Und was für Anträge wir heute besprechen mussten!
Das begann damit, dass die Mitte “christliche Werte” in der Ausrichtung der Schule verankern wollte (gescheitert). Dann kam die Lawine der SVP, äh FDP. Zunächst sollte die Zurverfügungstellung für Kurse in heimatlicher Kultur und Sprache, sprich die Italienischschule oder die Bosnisch-serbische-kroatische Schule, gestrichen werden. Genau diese Kurse haben in der Schweiz eine lange Tradition, stärken unsere kulturelle Vielfalt und helfen in der Inklusion. Das Verbot wurde knapp abgelehnt. Weitere mittelalterliche Vorschläge waren beispielsweise, dass man die Abschlussprüfungen in allen Stufen wieder einführen wollte oder dass öffentlich gemacht werden sollte, welche Gemeinde wie bei den Checks abschliesst. Gerade letzteres führt dazu, dass Schulen verglichen werden und dann Lehrer*innen, Gemeinden und Schüler*innen noch mehr unter Druck geraten, statt sich auf einen sinnvollen Unterricht konzentrieren zu können. Damit würde es Rankings geben, die nicht aussagekräftig sind, aber als solche gelesen werden und das “wäre das Ende der öffentlichen Schule” (Zitat Alex Hürzeler, SVP-Regierungsrat). Schulen in einer Umgebung mit einer Sozialstruktur mit hoher Bildung werden immer besser abschneiden und andere weniger. Das ist kein sinnvolles Ranking. Kinder sind unterschiedlich und das ist gut so.

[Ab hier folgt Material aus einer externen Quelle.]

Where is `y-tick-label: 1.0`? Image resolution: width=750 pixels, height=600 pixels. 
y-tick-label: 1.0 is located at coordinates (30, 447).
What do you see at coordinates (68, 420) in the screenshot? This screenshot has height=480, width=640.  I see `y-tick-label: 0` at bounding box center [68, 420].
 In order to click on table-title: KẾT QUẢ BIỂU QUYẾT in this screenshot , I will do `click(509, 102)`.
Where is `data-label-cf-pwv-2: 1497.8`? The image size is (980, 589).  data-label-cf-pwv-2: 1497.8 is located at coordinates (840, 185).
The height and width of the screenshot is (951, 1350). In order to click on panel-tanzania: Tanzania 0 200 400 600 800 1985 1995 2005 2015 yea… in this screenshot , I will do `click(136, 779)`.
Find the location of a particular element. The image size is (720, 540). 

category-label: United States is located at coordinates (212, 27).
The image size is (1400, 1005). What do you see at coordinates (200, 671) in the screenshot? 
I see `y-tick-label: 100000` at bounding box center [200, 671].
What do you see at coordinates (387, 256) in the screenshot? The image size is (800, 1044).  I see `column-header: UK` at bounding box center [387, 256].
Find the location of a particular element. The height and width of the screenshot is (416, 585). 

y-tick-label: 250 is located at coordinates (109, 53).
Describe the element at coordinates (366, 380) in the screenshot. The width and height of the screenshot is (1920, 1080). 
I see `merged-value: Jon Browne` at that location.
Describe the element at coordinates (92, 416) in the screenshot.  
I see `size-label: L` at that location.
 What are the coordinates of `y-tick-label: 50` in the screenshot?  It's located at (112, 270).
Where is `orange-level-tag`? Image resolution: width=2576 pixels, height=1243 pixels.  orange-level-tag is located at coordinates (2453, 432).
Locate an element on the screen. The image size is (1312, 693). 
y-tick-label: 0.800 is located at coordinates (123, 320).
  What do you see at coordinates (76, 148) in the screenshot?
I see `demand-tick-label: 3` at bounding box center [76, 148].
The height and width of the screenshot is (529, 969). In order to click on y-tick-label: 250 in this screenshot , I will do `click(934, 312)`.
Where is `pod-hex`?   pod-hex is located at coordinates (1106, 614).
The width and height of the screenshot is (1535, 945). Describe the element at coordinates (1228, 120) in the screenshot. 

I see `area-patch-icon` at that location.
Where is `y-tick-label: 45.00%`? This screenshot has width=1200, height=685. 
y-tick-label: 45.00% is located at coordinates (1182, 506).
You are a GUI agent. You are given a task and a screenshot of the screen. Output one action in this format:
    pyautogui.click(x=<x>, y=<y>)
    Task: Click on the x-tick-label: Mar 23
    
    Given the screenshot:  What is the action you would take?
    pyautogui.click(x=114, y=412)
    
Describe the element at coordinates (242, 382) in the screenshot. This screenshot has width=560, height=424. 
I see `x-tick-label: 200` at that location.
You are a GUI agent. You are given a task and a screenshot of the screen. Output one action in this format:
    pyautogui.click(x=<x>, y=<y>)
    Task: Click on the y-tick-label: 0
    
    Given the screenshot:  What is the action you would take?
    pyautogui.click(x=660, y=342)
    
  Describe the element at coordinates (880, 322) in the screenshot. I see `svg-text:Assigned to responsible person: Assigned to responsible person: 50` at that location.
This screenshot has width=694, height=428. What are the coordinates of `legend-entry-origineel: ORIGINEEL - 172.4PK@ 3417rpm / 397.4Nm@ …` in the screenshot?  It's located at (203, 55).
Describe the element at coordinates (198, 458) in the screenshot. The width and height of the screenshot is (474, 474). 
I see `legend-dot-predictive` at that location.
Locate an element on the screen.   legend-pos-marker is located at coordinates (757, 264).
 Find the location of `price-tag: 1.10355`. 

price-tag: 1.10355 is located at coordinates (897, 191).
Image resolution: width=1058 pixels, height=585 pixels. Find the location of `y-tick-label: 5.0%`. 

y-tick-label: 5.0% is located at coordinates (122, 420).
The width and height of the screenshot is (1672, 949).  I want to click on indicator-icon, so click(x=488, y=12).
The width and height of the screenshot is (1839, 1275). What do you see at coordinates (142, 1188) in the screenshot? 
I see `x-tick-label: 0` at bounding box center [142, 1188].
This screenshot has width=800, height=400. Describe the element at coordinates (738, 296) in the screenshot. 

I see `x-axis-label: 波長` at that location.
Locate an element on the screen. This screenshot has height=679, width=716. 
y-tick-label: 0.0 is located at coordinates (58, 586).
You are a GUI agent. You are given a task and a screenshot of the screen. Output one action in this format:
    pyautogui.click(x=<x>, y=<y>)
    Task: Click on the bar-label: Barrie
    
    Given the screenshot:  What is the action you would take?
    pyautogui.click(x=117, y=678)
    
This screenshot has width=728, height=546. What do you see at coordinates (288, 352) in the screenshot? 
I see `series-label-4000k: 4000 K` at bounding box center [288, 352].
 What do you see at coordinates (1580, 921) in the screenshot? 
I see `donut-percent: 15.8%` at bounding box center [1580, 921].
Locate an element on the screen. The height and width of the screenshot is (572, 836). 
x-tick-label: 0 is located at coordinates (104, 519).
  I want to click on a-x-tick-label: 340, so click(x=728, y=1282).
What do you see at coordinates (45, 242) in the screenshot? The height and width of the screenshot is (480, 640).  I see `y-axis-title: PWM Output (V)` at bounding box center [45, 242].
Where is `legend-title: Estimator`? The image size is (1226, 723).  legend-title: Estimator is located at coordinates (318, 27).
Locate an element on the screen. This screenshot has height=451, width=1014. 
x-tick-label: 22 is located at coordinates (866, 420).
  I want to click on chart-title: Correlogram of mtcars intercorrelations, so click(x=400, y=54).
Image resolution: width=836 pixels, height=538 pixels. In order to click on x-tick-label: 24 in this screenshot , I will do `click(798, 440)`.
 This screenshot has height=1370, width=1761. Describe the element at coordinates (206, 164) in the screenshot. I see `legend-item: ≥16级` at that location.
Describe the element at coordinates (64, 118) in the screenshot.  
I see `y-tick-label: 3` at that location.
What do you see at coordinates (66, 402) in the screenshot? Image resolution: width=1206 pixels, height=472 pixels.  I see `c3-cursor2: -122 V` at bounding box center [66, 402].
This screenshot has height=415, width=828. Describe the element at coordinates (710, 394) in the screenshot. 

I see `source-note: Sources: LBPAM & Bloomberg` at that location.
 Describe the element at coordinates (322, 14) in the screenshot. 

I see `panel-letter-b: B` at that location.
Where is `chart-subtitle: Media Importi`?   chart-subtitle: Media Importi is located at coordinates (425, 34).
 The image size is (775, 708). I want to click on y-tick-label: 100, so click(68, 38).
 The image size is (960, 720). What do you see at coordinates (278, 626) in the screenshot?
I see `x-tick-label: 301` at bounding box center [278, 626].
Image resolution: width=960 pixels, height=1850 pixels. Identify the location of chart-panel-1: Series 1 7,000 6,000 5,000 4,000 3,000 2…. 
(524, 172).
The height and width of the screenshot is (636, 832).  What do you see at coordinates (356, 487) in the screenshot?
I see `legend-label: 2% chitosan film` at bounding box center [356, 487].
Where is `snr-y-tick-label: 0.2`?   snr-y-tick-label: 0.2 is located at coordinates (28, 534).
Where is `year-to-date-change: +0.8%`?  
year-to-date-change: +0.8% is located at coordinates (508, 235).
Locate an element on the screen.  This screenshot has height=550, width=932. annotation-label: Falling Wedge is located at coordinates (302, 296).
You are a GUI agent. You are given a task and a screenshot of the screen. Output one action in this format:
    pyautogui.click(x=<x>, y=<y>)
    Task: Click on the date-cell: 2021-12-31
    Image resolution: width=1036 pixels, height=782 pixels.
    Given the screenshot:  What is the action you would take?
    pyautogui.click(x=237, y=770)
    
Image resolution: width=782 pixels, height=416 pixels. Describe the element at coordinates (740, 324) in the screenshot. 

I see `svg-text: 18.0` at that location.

Es würden mit Rankings nicht mehr alle Kinder gleich behandelt und Bildung wäre nicht mehr für alle gleich offen, weil die Schulen alles auf diese Rankings ausrichten werden, wie die USA zeigen.
Alle diese Anträge wurden abgelehnt, aber denkbar knapp. Da dies die erste Beratung des Gesetzes war und bei der zweiten Beratung die Zusammensetzung des Parlaments Rechtsaussen gewichtet sein wird, müssen wir das Allerschlimmste befürchten.
Das Mittelschulgesetz konnten wir heute nicht mehr besprechen. Die Diskussionen werden aber potentiell nicht weniger grüselig.
Heute haben wir keinen Vorstoss eingereicht.